Author Name Auto Changes

My continued woes with Endnote 20. When citing the “U. S. Preventive Services Task Force” (as the first author for a manuscript), the Endnote add-on for Word changes it to “Force USPST”. This also happens with citations. For example, JAMA (which i type in) automatically gets converted to “JAMA : the journal of the American Medical Association”. How do i stop Endnote 20 from reformatting these? Thanks, Chris

1.  put a comma at the end of the name  (it gets more complicated if the name has commas too)  https://support.clarivate.com/Endnote/s/article/EndNote-Entering-an-institution-or-corporation-as-an-author?language=en_US 

U. S. Preventive Services Task Force, 

  1. JAMA conversion is because the Journals Terms list is being auto updated from the database record upload – check the knowledge base for into on how that works, delete the items in the current journal terms list, turn off auto updating of the terms in preferences, and upload a correctly formated Journal terms list.  

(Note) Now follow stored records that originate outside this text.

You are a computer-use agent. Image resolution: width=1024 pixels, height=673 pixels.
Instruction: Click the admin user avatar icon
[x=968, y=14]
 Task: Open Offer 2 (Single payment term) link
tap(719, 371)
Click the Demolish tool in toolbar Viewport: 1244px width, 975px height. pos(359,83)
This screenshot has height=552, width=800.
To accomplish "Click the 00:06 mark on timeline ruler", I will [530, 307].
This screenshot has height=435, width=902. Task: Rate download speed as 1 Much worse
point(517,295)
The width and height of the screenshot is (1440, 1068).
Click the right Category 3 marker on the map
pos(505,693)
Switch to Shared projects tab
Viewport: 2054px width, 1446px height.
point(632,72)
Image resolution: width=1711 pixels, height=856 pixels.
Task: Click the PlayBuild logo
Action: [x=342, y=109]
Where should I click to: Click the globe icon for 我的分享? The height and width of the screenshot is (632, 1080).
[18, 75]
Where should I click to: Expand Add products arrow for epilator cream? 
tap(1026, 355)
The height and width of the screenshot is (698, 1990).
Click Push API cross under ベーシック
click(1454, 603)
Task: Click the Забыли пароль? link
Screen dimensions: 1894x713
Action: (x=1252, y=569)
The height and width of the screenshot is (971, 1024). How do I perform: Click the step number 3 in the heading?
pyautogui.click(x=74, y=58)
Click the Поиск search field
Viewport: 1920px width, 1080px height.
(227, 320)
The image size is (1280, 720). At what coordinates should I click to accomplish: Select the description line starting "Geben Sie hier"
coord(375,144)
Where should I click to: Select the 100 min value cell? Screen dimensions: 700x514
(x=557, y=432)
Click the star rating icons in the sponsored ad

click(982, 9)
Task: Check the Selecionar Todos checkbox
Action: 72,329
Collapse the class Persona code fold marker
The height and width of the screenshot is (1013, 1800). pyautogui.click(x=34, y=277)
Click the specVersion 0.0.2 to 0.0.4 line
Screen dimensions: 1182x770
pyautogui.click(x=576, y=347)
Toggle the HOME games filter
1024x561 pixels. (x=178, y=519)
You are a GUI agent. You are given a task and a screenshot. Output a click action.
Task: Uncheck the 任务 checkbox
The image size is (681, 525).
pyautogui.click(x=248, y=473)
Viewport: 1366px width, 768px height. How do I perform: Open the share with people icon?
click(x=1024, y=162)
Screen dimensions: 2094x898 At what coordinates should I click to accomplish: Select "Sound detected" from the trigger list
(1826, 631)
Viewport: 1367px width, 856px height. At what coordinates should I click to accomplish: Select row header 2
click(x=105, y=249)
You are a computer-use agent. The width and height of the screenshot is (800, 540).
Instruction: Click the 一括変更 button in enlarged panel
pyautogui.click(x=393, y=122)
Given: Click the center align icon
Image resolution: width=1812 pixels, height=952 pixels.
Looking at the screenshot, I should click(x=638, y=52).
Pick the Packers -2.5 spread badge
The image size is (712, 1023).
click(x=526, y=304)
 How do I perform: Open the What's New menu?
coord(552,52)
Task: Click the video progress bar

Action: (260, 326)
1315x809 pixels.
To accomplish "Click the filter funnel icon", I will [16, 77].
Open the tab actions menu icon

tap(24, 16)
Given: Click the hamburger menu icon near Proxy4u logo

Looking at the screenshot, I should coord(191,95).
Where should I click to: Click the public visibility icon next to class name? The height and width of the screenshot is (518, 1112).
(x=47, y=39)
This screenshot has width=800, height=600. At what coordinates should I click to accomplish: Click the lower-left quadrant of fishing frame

https://support.clarivate.com/Endnote/s/article/EndNote-20-Generate-full-or-abbreviated-journal-names?language=en_US

Wonderful! Thank you for your help. This worked perfectly. Chris

Maybe I could continue this thread: I use a lot of corporate author sources and some publication styles accept lenghty corporate names abbreviated in the citations and some want them in full. For example “USEPA 1996” vs “U.S. Environmental Protection Agency, 1996”.  And some like “U.S. …” and some like “US …”

  I’ve futzed around with Citations style definitions but gave up and just kludge it - once I get close to submission I just manually change the author names from USEPA to ‘U.S. Environmental Protection Agency’ or whatever. It’s a good way to make a mess of the library.

  Any suggestions on this longstanding issue would be appreciated!

Chris M

So you don’t have to wait until submission, this is when I edit the citation (right click, edit citation" to hide author and type in the abbreviation, when required.  More complicated if you are actually talking about the bibliography.  

Yeah, thanks. I don’t think there’s any way around copy and pasting one way or the other and some manual typing. Dang publishers - why they need 1,000+ style iterations when about 3 or 4 should cover it

that is why I submit and let the copy editor deal with in house variations that Endnote (or authors for that matter) find it hard to apply! Once they accept the paper, I am more inclined to try to make the change if “ordered” to, but otherwise, I find they either  “correct it” themselves or note it for author input in the page proof stage.